Pintura múltiple, el pequeño cuadro de Germaine Derbecq de 1969, está ubicado, estratégicamente, en el medio, justo al inicio, de la exposición que reúne las muestras de Magdalena Jitrik y Leila Tschopp. La que lo puso en ese lugar fue Florencia Qualina, la curadora de Vanguardia/Caballo de Troya/ América, los tres nombres de cada una de las partes que componen la exhibición en el Macba. De esta manera, Qualina da comienzo a dos narraciones, una in praesentia y la otra, como una ausencia, que merece ser repuesta. Esta última, aunque lateral, se advierte como recuperación de la artista francesa, que desde los años 50 vivió en Buenos Aires y fue la directora de la galería Lirolay, crítica de arte, pintora, además de la esposa de Pablo Curatella Manes, con quien se había casado en 1922.
Pero este rescate provisorio, esta inclusión deliberada de una pieza que forma parte de la colección de ese museo, no es sólo como homenaje y recordatorio de la exquisita Derbecq. La operación permite que Vanguardia, donde Jitrik y Tschopp se juntan, para luego separarse en los dos pisos sucesivos y descendentes, oficie como introducción a la materia. Casi como el momento “estado de la cuestión” que prologa toda investigación. Ya desde su título, Vanguardia refiere a, por lo menos, dos de los procesos en los que el arte en el siglo XX dio por terminada una etapa, de manera contundente, e hizo aparecer otra con una voluntad ex nihilo. Hablar de vanguardia, ya en el siglo XXI, es pensar en el museo, en sus tradiciones, en fin, en sus aporías. No estaremos más frente a una de ellas en el sentido literal. Asistiremos a sus jirones, sus descendencias, sus esquirlas. Sin embargo, esa manera de aprehenderla es, igualmente, verdadera y robusta. Por eso, Qualina, con esa primera sala, escribe un manifiesto que, con Borges, llamaríamos de Pierre Menard. Letra por letra, copiar el gesto es tan revolucionario como haberlo escrito por primera vez.
Con Caballo de Troya, Tschopp refiere a la trampa, el simulacro y, también, la adivinación. En el mito, la figura de Casandra es importante, ya que es quien preanuncia la emboscada pero nadie le cree. El hechizo de Apolo, escupirle la boca ante el rechazo de ésta, fue muy efectivo. Poder adivinar sin que sus palabras tuvieran algún sentido de verdad. Meter la pintura en vientre de la sala; transformarla en algo diferente para no ser aprisionada por una disciplina. Tambores o barriles de petróleo están colgados y pintados de los colores que la artista selecciona de una paleta de tonos bajos, apagados, se balancean entre la música y el dinero. Entre el arte y el contexto que sugiere que esos tanques remiten al precio del petróleo, a la lucha por el oro negro entre Occidente y Oriente. A su vez, las telas también están suspendidas y el conjunto se parece a una danza extraña, con algo de rito por el procedimiento al que somete a la pintura para que ella misma oficie de vestal o hechicera.
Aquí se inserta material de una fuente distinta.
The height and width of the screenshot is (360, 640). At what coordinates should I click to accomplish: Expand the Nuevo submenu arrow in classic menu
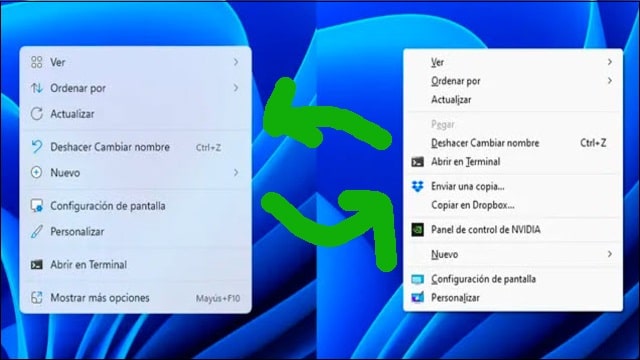point(610,254)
Casi como un museo, en sí mismo, es América de Jitrik. Un acervo de representaciones que tienen que ver con la fuerza de una lucha, una reivindicación, una minoría. Pinturas, cerámicas, objetos para revisar las imágenes anarquistas de la Federación Libertaria Argentina, de las minorías negras e indígenas a través de los retratos de los “panteras negras”, la bandera de los pueblos y referentes sioux, como también de APPO, la asamblea popular de los pueblos de Oaxaca. Pero lo más difícil y encantador que hace Jitrik es catalogar desde categorías estéticas que, si bien no pierden su sentido político, liberadas de esas contingencias resuelven el ideal estético. En ese hallazgo están unas pinturas sobre tablas de lavar de madera. Las piezas son exquisitas, como cuando se alcanza la síntesis perfecta. Aquí el objeto que remite al mundo del trabajo, de lo femenino, de la clase, es reintroducido al mundo del arte. Sin que pierda las huellas de lo primero, las hendiduras en la madera estarán allí para siempre, la palabra pintada es su liberación.